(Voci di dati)
-.-.-

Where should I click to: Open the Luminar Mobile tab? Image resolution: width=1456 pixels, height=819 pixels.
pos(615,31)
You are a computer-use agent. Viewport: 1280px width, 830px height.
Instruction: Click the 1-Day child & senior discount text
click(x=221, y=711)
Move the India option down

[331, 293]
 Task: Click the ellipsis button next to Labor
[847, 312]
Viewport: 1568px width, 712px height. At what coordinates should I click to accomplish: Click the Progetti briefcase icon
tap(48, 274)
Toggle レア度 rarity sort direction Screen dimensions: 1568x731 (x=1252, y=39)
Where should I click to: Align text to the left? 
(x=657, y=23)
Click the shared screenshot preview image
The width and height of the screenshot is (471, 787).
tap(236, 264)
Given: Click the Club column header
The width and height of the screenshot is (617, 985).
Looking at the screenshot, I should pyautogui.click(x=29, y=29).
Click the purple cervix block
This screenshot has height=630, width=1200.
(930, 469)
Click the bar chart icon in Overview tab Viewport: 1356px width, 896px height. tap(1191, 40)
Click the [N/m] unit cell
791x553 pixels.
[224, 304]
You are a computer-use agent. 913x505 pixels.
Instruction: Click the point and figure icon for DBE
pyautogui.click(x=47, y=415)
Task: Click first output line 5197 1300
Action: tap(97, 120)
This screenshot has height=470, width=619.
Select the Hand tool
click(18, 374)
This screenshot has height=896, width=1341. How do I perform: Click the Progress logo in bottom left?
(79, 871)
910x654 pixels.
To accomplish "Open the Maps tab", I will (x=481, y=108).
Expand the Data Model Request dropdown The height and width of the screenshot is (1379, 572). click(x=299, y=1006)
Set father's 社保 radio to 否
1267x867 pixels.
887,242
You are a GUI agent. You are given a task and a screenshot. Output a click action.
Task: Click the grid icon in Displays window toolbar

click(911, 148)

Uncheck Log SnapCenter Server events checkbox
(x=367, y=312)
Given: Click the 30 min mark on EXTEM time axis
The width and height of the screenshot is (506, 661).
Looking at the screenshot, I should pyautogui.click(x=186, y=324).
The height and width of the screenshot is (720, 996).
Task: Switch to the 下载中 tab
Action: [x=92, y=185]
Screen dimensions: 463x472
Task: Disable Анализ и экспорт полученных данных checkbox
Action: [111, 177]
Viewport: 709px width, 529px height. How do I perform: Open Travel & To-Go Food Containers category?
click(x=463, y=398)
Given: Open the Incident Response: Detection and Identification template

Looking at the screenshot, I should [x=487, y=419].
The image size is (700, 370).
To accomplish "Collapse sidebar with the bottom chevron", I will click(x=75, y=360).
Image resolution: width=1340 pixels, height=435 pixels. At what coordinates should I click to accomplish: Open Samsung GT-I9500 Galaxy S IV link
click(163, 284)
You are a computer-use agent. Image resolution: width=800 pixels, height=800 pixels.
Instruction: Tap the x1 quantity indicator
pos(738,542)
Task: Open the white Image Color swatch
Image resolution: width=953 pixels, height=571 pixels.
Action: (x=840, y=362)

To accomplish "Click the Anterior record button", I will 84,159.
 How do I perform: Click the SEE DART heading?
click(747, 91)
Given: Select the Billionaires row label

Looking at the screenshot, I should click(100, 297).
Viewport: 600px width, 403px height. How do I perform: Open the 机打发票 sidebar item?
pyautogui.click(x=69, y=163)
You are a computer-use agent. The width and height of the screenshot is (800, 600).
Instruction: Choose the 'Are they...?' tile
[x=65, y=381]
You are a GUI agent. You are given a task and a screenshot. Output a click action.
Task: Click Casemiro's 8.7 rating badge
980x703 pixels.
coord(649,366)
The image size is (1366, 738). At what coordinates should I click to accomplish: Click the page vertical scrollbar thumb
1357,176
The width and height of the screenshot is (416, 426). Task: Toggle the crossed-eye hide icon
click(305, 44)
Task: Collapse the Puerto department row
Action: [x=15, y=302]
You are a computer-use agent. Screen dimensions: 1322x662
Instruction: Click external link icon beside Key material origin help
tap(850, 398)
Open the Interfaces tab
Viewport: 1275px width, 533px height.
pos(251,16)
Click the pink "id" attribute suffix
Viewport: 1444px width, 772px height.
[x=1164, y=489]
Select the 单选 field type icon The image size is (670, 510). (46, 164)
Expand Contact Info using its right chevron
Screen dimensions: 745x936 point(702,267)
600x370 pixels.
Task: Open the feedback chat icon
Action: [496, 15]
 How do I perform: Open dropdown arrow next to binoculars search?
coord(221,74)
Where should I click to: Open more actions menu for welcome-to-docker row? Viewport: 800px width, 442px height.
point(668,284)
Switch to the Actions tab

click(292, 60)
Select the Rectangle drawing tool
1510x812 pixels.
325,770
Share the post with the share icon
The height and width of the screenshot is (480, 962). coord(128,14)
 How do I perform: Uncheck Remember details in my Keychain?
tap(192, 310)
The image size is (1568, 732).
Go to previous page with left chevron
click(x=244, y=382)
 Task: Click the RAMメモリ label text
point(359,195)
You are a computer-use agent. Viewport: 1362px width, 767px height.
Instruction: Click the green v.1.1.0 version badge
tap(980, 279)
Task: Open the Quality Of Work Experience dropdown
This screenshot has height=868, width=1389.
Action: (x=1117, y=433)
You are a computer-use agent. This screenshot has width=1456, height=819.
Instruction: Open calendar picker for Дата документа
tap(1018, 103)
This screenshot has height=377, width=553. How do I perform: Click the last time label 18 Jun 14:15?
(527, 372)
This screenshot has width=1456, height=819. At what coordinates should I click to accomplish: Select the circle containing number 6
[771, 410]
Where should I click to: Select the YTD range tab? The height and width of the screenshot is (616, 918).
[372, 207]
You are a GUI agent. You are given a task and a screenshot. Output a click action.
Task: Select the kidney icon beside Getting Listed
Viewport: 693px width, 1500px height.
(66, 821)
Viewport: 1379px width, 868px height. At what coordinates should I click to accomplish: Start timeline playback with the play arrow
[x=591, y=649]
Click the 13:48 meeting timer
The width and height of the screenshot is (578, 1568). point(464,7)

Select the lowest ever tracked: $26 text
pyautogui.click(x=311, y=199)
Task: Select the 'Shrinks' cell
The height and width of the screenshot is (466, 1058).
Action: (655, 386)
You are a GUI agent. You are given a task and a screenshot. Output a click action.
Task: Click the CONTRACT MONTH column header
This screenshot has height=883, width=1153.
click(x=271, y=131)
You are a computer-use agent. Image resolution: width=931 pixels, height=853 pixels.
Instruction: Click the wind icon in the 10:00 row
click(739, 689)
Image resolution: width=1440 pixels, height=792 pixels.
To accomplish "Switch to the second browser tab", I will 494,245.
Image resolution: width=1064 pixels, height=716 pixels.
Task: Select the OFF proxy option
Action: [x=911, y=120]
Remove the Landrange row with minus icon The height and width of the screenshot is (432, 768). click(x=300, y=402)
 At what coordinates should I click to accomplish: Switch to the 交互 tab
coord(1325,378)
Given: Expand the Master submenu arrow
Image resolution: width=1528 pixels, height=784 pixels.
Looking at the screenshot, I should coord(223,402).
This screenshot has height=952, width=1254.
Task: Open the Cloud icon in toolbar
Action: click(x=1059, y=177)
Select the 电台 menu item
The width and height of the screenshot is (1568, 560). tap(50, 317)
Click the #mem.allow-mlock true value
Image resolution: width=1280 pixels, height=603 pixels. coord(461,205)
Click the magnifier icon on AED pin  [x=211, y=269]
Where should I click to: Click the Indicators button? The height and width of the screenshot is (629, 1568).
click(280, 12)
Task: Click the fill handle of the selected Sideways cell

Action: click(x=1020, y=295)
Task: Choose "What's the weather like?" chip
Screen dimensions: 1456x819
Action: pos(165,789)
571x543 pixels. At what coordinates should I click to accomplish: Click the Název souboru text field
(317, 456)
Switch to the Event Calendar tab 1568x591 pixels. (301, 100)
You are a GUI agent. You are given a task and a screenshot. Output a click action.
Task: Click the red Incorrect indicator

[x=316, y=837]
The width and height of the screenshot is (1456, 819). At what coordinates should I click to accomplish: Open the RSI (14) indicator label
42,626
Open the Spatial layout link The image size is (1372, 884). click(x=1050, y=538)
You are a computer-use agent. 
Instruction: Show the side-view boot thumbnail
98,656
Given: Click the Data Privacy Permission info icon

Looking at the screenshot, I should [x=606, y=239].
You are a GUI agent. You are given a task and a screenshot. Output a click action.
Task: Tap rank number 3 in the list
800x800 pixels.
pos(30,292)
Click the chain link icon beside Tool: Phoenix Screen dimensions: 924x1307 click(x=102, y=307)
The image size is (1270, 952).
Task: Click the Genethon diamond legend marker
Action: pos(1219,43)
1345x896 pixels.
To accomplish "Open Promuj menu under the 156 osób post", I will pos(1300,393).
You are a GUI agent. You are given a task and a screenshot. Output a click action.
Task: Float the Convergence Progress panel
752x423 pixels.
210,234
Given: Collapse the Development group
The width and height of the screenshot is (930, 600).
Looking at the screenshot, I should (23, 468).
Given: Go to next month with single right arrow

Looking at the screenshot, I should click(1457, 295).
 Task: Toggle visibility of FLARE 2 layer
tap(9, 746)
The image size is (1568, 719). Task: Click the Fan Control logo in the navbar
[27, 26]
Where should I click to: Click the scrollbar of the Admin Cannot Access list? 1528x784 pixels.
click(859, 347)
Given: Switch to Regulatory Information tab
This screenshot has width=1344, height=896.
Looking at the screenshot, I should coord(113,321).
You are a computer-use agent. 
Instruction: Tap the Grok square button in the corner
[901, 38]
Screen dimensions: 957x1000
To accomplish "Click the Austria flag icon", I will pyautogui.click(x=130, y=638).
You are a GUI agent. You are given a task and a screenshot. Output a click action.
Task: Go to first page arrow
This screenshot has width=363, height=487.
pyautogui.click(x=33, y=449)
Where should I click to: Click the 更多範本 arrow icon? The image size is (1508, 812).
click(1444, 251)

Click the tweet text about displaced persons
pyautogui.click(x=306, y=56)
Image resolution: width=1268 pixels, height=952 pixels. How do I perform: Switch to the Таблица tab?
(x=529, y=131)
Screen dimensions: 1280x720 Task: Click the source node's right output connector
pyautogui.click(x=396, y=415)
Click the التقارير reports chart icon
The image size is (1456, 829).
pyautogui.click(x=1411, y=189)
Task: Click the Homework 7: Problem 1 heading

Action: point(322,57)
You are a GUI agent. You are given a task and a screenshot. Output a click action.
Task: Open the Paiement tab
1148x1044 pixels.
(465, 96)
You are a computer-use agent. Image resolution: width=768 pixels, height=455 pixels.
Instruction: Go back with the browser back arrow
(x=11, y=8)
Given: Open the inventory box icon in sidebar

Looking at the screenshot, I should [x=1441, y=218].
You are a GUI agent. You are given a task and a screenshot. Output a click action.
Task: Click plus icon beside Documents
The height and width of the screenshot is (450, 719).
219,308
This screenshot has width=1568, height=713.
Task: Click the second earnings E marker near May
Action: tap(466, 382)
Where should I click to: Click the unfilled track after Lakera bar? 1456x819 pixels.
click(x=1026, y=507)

-.-.-

- **Consegna**:
Ridimensiona la parte delle voci che si apre con la riga contenente "Click the tweet text about displaced persons" e si chiude con la riga contenente "(x=11, y=8)", estremi compresi, riscrivendone ogni riga per intero. Moltiplica per 2 soltanto le coordinate nelle risposte, arrotondando all'intero con le metà per eccesso, e lascia invariato tutto il resto.

- **Svolgimento**:
Click the tweet text about displaced persons
pyautogui.click(x=612, y=112)
Image resolution: width=1268 pixels, height=952 pixels. How do I perform: Switch to the Таблица tab?
(x=1058, y=262)
Screen dimensions: 1280x720 Task: Click the source node's right output connector
pyautogui.click(x=792, y=830)
Click the التقارير reports chart icon
The image size is (1456, 829).
pyautogui.click(x=2822, y=378)
Task: Click the Homework 7: Problem 1 heading

Action: point(644,114)
You are a GUI agent. You are given a task and a screenshot. Output a click action.
Task: Open the Paiement tab
1148x1044 pixels.
(930, 192)
You are a computer-use agent. Image resolution: width=768 pixels, height=455 pixels.
Instruction: Go back with the browser back arrow
(x=22, y=16)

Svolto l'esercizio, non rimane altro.